Your “smart cities” are a direct copy of the work of Jacque Fresco who invented the concept of the Resource Based Economy. The number one flaw in your smart city design is that you failed to eliminate the monetary system, which will ensure inequality, war, poverty, a high crime rate, poor health care and slavery to name a few. If you’re interested in joining a revolution to create a better way of life for humans, then you should go to the origin of the smart city concept here: Join the movement and help stop all the things that money makes us hate about our selves. Don’t waste your life working on something that has failed throughout history.
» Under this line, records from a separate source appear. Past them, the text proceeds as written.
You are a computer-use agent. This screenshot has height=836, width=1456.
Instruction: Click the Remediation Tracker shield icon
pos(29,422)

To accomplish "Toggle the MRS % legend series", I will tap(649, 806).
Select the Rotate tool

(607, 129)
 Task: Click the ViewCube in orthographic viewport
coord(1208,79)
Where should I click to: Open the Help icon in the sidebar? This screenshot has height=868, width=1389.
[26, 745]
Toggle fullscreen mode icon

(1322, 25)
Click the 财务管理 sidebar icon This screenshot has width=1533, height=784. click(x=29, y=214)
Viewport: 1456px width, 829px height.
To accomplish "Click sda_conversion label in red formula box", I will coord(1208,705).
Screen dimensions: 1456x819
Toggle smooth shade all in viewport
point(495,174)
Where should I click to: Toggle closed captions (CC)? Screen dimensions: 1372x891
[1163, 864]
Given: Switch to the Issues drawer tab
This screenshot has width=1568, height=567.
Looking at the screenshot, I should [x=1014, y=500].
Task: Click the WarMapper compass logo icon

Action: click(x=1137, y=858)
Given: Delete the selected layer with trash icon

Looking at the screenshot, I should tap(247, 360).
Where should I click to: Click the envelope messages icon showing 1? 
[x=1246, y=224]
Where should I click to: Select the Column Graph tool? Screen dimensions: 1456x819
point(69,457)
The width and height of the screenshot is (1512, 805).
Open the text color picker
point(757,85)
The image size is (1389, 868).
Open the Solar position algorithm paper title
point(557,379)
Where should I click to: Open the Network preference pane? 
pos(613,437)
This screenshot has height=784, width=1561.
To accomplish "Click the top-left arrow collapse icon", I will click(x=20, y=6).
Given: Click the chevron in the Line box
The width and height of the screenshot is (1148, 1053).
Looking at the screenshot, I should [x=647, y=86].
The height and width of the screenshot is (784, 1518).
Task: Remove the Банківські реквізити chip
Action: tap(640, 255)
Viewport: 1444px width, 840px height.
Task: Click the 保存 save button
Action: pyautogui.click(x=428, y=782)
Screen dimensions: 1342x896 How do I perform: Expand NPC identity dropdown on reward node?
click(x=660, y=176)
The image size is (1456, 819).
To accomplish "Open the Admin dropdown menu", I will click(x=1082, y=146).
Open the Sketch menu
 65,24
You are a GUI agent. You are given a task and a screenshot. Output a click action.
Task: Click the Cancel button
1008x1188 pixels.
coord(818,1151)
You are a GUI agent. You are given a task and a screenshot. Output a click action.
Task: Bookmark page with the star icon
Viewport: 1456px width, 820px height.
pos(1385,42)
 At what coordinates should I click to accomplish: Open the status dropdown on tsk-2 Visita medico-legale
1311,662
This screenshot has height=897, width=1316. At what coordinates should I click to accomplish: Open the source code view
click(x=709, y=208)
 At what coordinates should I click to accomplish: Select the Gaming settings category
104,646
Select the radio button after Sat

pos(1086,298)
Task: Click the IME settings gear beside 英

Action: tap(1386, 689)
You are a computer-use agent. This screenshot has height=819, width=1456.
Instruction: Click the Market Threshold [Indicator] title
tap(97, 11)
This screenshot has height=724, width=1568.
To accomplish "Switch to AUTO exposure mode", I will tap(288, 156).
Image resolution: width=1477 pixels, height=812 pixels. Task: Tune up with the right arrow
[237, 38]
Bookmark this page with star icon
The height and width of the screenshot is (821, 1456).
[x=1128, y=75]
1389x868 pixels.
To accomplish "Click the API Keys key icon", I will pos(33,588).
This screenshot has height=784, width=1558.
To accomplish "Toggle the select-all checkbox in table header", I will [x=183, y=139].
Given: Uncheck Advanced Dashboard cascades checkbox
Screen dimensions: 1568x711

Ensure the success of the human race by working towards a goal that makes real sense. These “smart cities” you propose are designed to keep the wealthy in power and the poor and middle class working hard for the wealthy. Shame on you.

Posted by: Andrew
March 3, 2011
8:59 am

@abhipandey1989, actually the data is free and available to all. Please check it our for yourself at As for city officials using this new tool, IBM is actively encouraging them to do so. One way we’re doing it is through a new grant program called Smarter Cities Challenge, where we send teams of IBMers into cities to work closely with city officials. Part of the program includes training on how to use City Forward.

Posted by: Lou Lazarus
March 3, 2011
7:40 am

Bold decisions are needed to improve city live and you have taken the first step. Thank you.

Posted by: Lingam
March 2, 2011
11:56 pm

Come to Camden, Nj
They can sure use the info to make better decisions!

Posted by: Mercury127
March 2, 2011
10:58 pm

wont dis data b useful only for a handful of ppl… and regarding da officials using dis data 4 use is highly hypothetical.